Sebastian Junger, bestselling author of The Perfect Storm, produced another enthralling blend of journalism and storytelling in his latest bestseller, War. He expands upon the articles he wrote for Vanity Fair and the documentary he produced called Restrepo, in order to record the experiences of the time he spend in Korengal Valley in eastern Afghanistan with the 173rd Airborne Brigade Combat Team.
Coming from a civilian situated with the platoon for months at a time, and with no oversight or censorship from the military, this is the reality of the Afghan war which is seldom seen or heard. Most of us are comfortably ignorant of what men and women go through in Afghanistan and Iraq.
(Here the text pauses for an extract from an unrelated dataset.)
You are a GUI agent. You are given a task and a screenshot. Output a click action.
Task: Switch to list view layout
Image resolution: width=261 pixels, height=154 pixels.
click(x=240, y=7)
This book takes you out of your comfort zone with the bare and simple truth of modern warfare.
When Junger chose to write a book about the war in Afghanistan, he also made the choice to spend months at a time in the most dangerous American outpost in Afghanistan. The “Battle Company” has the highest casualty rate in the army and sees the most combat. This fact is made clearer and clearer as people that we get to know and like start dying. Junger accompanies the Battle Company in their missions and his position as an outsider looking in is what makes his writing so memorable. He shares an uneasy camaraderie with the soldiers he is embedded with. As he experiences the terror of combat, the difference between trained soldiers and civilians becomes abundantly clear. Junger analyzes the psychological aspects of these differences throughout the book with historical and scholarly evidence, making this much more than a memoir.
However, the action-packed situations described in the book are not the most haunting parts. The deepest and the most heart-wrenching moments are in the everyday conversations between Junger and the soldiers. These conversations reveal more and more about the men who fight and the toll it takes on them. They reveal men who revel in the danger and are addicted to the adrenaline rush that combat offers. At one point, one of the soldiers actually prays for an attack to escape the boredom and relative safety that their base offered. It is a thought that is alien to most of us. At the same time, these are men who are more worried about the lives of others than their own. Their biggest fear is that they make a mistake that endangers the rest of the platoon. They embody the kind of selflessness that is the emblemizes heroism. These soldiers are a mixture of contradictions that can only be produced by the harrowing 15-month deployment that Junger describes and experiences.
The most impressive feature of the book remains Junger’s complete refusal to politicize the experience. He refuses to demean the sacrifice of these soldiers by polarizing the narrative in any way. This book looks at modern warfare through the eyes of an innocent who sees the worst of it. He does not downplay the importance of the loss of life by debating why we fight, nor does he pass judgment on who is the antagonist in the conflict. As I read the book I remembered a quote by journalist and author Chris Hedges: “The rush of battle is often a potent and lethal addiction, for war is a drug.” In War, Junger shares the experience of menwho are addicted to it, without the glamour and the politics.